The Bureau of Ocean Energy Management (BOEM) made its first step toward potential leasing for commercial wind energy development in federal waters offshore California. BOEM has completed an initial review of an unsolicited lease request from Trident Winds, LLC (Trident Winds) for a floating wind energy project offshore Morro Bay, California, deemed the request complete, and will soon issue a Federal Register Notice to determine if there is competitive interest in the area, the agency said in a press release.
“Today’s announcement marks an important step in facilitating the responsible development of clean offshore energy to power homes and businesses in the Golden State,” said BOEM Director Abigail Ross Hopper. “BOEM will work closely with the state of California, industry and a broad range of stakeholders to ensure that our leasing process is conducted in a thoughtful, engaged, and transparent manner.”
As part of its review, BOEM confirmed that Trident Winds is legally, technically, and financially qualified to hold an offshore wind energy lease in federal waters. BOEM’s receipt of an unsolicited lease request is the first step in a leasing process that will include environmental analysis and extensive stakeholder engagement.
The Trident Winds request, received on January 14, 2016, is the first formal interest in obtaining a lease for wind development in federal waters off California. The proposed a project would generate up to 800 megawatts (MW) of power using about 100 floating foundations, each supporting a turbine that could produce up to 8 MW. A single seafloor transmission cable would bring the electricity to shore. The proposal may be expanded to generate 1,000 MW at a later date, if additional transmission capacity and market off-take can be obtained. The project would be located about 33 nautical miles northwest of Morro Bay in water depths of 2,600‐3,300 feet. The proposed lease area is 67,963 acres.
“As California moves forward to meet 50 percent of the state’s energy needs with clean, renewable energy by 2030, wind power will play an important role,” said Commissioner David Hochschild of the California Energy Commission. “This offshore wind project proposal, the first of its kind, marks another important milestone.”

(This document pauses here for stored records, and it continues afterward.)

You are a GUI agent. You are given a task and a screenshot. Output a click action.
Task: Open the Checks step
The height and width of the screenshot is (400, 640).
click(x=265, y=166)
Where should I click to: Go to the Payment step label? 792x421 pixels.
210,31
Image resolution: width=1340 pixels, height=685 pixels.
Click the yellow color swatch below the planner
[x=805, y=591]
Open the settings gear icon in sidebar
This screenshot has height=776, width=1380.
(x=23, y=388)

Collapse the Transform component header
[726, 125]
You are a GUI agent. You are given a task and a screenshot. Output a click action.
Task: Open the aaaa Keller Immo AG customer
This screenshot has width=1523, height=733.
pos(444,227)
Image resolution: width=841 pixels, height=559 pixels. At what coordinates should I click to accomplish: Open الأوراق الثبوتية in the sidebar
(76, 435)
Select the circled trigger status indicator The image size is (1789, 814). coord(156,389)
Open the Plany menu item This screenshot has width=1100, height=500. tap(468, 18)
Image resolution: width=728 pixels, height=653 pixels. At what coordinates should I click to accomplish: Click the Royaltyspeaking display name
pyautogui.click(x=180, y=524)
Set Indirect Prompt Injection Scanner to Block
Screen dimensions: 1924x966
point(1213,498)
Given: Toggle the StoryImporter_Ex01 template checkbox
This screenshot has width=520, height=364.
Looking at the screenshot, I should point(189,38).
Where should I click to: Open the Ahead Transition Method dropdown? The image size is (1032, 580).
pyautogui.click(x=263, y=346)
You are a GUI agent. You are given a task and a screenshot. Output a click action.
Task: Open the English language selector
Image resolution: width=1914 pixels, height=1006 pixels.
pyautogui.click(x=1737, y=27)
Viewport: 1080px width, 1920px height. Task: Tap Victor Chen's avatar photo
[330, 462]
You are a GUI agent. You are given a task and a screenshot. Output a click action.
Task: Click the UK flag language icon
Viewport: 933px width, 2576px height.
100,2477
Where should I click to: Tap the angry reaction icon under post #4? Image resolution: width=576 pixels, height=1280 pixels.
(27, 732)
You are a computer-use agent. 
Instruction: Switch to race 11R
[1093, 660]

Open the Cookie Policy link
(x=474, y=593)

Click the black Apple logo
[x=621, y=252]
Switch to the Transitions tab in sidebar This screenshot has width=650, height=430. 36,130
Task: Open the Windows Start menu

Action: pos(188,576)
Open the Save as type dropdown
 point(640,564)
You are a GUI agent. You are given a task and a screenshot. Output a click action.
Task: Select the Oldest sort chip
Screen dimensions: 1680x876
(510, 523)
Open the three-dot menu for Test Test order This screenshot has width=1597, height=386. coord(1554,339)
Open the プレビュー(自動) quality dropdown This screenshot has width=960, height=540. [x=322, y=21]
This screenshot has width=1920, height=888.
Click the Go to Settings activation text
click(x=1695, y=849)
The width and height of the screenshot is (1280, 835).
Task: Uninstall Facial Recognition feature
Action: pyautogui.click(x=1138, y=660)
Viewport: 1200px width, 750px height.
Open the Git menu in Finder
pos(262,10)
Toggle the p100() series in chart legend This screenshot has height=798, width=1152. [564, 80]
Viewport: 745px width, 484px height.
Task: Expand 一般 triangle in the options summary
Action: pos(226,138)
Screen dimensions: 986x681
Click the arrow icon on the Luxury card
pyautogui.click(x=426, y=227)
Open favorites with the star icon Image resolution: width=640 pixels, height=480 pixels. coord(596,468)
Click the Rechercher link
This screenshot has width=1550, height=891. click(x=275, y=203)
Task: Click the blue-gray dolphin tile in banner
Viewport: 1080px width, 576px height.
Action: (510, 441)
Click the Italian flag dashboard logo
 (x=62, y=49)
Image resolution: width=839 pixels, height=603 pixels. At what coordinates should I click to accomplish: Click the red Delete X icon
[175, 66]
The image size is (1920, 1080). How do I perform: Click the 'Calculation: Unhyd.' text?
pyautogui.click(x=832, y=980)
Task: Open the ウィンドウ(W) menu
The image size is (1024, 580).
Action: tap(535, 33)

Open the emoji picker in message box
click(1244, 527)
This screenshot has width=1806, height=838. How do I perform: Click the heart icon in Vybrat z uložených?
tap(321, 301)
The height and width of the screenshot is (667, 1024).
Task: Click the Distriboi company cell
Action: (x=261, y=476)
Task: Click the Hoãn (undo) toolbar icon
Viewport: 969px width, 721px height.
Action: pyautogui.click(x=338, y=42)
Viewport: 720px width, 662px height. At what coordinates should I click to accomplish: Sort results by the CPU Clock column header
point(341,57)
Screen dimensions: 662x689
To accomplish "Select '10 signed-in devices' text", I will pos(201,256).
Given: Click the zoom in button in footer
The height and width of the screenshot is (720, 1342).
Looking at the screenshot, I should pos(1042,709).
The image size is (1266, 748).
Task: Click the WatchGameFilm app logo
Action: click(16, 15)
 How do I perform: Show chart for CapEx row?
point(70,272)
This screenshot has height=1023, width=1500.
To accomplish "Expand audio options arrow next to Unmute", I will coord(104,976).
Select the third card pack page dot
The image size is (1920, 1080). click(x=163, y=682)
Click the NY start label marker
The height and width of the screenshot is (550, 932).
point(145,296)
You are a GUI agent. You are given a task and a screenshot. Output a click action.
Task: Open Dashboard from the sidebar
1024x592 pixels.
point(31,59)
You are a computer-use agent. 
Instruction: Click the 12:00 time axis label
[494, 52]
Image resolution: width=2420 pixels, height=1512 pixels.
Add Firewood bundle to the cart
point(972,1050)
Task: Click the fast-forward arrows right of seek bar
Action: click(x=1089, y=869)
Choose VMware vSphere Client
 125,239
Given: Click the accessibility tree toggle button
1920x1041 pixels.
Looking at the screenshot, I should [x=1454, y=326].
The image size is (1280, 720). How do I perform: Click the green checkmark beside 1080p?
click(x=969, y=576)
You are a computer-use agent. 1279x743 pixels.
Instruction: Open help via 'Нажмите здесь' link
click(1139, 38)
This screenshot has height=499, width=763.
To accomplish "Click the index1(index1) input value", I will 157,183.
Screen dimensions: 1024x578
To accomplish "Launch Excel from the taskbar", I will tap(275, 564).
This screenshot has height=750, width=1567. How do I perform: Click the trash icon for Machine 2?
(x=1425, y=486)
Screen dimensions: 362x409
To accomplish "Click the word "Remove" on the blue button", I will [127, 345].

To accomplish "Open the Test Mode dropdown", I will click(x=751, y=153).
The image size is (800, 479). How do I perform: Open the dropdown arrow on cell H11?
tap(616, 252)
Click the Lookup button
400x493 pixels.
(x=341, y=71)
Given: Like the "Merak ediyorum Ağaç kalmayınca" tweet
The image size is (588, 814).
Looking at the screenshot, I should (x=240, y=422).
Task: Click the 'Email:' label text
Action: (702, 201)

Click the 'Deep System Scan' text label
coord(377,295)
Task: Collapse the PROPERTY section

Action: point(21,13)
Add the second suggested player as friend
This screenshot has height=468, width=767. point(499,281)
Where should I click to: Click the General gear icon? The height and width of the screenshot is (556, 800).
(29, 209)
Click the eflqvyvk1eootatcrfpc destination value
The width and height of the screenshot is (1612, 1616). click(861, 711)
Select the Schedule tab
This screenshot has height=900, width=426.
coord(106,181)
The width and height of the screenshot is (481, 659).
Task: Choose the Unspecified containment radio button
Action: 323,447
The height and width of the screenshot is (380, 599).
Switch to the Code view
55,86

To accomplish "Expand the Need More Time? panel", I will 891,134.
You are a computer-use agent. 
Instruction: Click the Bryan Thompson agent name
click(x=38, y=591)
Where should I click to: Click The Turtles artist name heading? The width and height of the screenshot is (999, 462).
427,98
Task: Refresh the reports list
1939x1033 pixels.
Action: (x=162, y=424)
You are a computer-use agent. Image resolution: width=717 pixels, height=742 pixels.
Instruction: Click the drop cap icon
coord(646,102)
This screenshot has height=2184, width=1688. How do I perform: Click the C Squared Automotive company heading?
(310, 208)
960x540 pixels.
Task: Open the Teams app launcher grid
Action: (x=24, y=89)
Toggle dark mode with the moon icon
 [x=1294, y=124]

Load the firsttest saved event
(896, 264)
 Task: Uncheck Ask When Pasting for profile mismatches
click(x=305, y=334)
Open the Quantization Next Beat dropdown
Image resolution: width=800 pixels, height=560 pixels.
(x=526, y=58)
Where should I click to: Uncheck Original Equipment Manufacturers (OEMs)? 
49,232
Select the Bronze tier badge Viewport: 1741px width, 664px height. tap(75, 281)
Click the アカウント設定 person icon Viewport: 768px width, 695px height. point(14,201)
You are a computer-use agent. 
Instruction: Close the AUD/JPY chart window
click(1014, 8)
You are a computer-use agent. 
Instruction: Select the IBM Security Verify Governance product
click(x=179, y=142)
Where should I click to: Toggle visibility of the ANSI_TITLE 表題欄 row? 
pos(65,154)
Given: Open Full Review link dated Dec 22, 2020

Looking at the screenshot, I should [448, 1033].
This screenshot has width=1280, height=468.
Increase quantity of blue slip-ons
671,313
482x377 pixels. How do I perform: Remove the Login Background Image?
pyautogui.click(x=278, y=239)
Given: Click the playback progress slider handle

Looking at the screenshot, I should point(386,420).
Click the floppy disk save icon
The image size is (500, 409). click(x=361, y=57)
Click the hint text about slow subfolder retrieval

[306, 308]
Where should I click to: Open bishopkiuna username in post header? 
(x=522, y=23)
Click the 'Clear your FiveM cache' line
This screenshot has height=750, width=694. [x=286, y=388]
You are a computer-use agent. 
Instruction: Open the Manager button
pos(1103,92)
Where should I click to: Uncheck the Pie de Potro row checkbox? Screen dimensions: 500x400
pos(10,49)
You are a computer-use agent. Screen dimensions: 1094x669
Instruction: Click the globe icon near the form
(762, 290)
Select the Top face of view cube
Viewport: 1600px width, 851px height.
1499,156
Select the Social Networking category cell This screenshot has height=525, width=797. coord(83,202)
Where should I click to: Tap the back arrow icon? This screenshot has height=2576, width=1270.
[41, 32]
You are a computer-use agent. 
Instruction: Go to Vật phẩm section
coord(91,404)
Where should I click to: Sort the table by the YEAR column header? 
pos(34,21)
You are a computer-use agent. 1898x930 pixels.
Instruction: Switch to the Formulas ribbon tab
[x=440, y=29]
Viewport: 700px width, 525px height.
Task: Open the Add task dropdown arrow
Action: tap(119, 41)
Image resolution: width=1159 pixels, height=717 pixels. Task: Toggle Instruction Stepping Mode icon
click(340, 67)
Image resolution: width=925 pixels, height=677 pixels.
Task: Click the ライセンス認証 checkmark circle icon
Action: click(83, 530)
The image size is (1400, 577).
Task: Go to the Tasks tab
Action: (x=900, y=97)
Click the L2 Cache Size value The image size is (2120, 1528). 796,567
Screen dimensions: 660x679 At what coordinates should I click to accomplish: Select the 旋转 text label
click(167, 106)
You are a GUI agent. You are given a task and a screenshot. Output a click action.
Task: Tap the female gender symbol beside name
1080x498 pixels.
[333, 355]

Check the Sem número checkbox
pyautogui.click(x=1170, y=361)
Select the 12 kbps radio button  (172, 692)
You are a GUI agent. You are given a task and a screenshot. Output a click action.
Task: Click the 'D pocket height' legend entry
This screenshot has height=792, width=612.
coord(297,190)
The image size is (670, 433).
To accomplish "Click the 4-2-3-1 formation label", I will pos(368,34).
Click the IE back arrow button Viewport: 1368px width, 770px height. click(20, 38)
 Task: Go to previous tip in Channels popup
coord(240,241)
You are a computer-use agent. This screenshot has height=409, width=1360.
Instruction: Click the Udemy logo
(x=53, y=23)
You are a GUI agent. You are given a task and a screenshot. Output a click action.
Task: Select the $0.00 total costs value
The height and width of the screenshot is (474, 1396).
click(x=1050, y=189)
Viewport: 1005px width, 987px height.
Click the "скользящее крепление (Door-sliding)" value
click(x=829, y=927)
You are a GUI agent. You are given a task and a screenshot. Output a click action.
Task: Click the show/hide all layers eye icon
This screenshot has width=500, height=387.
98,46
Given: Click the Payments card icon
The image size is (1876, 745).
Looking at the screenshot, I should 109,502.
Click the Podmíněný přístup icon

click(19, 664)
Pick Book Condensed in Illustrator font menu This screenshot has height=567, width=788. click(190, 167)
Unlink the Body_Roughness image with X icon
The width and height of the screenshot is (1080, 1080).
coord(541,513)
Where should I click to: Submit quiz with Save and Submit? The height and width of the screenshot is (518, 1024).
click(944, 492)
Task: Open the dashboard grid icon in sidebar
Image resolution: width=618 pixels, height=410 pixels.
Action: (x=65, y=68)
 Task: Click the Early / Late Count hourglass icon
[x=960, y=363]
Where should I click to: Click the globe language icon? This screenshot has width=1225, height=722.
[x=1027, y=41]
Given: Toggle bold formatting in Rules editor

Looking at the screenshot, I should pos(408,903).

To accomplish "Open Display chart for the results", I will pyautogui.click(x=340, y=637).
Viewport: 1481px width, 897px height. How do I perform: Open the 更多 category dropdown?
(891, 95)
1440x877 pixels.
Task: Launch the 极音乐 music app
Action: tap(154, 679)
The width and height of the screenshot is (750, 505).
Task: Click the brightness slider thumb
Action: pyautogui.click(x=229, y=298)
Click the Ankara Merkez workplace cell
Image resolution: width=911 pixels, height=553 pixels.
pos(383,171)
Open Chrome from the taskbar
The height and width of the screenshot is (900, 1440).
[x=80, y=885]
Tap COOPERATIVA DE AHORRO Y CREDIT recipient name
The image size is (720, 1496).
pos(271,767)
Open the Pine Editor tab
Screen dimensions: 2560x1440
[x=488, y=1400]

The next step in BOEM’s process is to publish a Federal Register Notice to determine if there is competitive interest in the area requested. The Notice also requests the public and interested stakeholders to comment and provide information on site conditions, commercial, military or other uses of the area and potential impacts of the proposed Trident Winds project. BOEM expects to issue the Notice this summer.
BOEM will use the information and expressions of interest received during the comment period to determine whether there is competitive interest in the area. If BOEM determines there is competitive interest, it will initiate the competitive leasing process. If no expressions of interest are received, BOEM will proceed with the noncompetitive leasing process. BOEM will also use responses to the Notice to inform decision-making about the proposed project and to identify potential issues for National Environmental Policy Act analysis.
To date, BOEM has awarded eleven commercial wind energy leases in federal waters off the Atlantic coast, including nine leases issued as a result of competitive lease sales (two leases in an area offshore Rhode Island-Massachusetts, two offshore Massachusetts, two offshore New Jersey, two offshore Maryland, and one offshore Virginia). Competitive lease sales generated $16.4 million in winning bids for more than a million acres in federal waters. Floating turbine platforms anchored to the seafloor, as proposed by Trident Winds, offer an alternate technology for generating wind power in the deeper waters off the Pacific coast.
The Bureau of Ocean Energy Management (BOEM) promotes energy independence, environmental protection and economic development through responsible, science-based management of offshore conventional and renewable energy resources.